All of us have a story. Those collective stories, gathered over time, become our history. Our history is personal; yet, those personal stories describe our past as individuals and as community and, in doing so, explain who we are today. If the stories are lost, part or all of our identity is lost as well.
The journey to collect Stone County’s stories began in 2004 with a walk through Wiggins’ iconic Blaylock Park. For many years, this property bordered by 2nd and 3rd Streets and Pine and College Avenues, was home to Wiggins School. If you listen carefully as you walk through the park, you hear voices on the playground, the creak of swings, the crack of a baseball bat, distinct sounds of learning coming through the windows. The stories were begging to be told. From that walk, the dream to somehow collect and tell the stories of Stone County was born.
The dream became The Telling Trees Project, a project to research, document, and present the stories of people, places, culture, and time of Stone County through the gathering of oral histories and sharing of these through storytelling and the arts. Per Kathryn Lewis, director of The Telling Trees Project, “It is our story of home.” “Tellers” (adults) and “Seedlings” (students) tell or perform the stories in schools, through art and science education, through other forums. However, early on, The Telling Trees realized that the stories must be told even if the “teller could not be there” to personally share the story.
The solution: The Murals of Stone County. The murals celebrate the people of Stone County: who they are, where they live, and the culture, industry, and habitat that are Stone County’s foundation. They celebrate the p’s of Stone County – people, pickles, paper, pine, paper, poles, pecans, paper chips, pellets, and pottery. They tell how the virgin pine forests of the area were and are the life blood of the Stone County economy (the source of turpentine, paper chips and wood pellets, poles, and lumber) and of when Wiggins was home to the largest pickle factory in the world! To date twenty-six murals are complete, an additional one planned honoring Stone County’s veterans is funded, and others are yet in the planning phase.

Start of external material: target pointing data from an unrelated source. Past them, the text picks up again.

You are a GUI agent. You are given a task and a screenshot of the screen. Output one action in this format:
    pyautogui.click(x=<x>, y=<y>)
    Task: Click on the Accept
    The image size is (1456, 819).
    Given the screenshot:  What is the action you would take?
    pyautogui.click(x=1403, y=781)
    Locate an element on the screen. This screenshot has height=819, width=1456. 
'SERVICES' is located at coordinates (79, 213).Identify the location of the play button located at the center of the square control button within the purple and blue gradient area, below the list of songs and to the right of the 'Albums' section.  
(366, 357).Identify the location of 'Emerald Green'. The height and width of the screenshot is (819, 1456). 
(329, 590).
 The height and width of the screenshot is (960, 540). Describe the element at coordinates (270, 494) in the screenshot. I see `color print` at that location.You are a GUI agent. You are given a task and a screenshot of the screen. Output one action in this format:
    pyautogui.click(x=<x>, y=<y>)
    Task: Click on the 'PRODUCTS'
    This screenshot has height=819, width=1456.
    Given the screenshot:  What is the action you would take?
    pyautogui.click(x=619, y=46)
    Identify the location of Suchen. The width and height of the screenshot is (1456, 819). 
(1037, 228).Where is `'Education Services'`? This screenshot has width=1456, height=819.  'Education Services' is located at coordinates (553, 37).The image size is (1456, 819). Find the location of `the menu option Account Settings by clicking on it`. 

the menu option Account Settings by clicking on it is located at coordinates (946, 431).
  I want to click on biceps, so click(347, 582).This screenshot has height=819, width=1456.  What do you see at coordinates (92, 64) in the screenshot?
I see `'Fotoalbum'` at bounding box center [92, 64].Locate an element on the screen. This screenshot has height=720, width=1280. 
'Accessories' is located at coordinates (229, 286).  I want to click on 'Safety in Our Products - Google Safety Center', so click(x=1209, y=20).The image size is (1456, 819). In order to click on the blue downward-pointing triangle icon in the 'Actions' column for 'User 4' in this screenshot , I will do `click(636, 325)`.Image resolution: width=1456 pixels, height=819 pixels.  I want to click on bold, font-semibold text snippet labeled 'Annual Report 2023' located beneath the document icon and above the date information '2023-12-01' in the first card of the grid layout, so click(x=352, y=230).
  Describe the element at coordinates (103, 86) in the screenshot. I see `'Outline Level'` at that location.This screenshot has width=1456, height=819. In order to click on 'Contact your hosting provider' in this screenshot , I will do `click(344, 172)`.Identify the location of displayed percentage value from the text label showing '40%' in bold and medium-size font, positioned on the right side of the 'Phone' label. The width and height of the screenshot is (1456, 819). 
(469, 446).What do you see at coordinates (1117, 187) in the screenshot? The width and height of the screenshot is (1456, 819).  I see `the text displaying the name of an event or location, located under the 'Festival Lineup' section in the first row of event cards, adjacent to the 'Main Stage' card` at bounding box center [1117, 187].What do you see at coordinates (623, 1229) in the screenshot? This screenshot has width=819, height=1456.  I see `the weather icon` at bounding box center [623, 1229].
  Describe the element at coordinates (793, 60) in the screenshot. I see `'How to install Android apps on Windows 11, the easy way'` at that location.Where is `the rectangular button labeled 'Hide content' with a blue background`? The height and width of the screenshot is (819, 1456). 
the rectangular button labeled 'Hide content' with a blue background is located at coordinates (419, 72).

The Murals of Stone County are either mosaic tile or painted. They are found everywhere across the county – Blaylock Park, the “Dizzy Dean” Welcome Center on Highway 49, every county school as well as the Perkinston Campus of the Mississippi Gulf Coast Community College, churches, libraries, post offices – literally some place you might be on any day of the week. There are even a couple of murals that travel throughout South Mississippi telling Stone County’s story where ever they go.
The Murals are funded through grants and private donations. Partners are many and include government agencies, corporations, and non-profits as well as local citizens digging deep in their personal pockets to help this effort. Artists include Pat and Nancilee Bodine, Sandra Cassibry, Kym Garraway, Nancy Ria, Elizabeth Veglia, MGCCC visual and graphic art students, Stone County school students, and Stone County citizens. It is a labor of love of many.
Murals are only a part of The Telling Trees Project. Adults and children alike are involved in plays and storytelling projects throughout South Mississippi. Teaching materials compliant with Common Core Standards telling the science and history of the Longleaf Pine (The Longleaf and Me…A-Z) and the Pascagoula River Water Basin (The Watershed and Me….A-Z) habitats are now in use in school systems throughout the southern part of the State. Other related activities include the planting of “Moon Pine Trees” in honor of Stone County residents John Guthrie and Bill Mauldin who, as their stories tell, had a part in the sending of pine seeds to orbit around the moon with Astronaut Stuart Roosa on Apollo 14 and cultivating those seedlings into second and third generation trees as well as supporting other historical efforts that have taken hold in Stone County.
While the partners and participants are many, the brains and heart behind it all is Kathryn Lewis, director of The Telling Trees Project and recipient of the 2013 Governor’s Arts Award for Art in Education. Effective May 1, 2012, via Senate Resolution 643, the 2012 Mississippi Legislature declared that Stone County is Mississippi’s Mural County. Kathryn’s love of community bloomed during that walk those years ago and now her dream is being fully realized.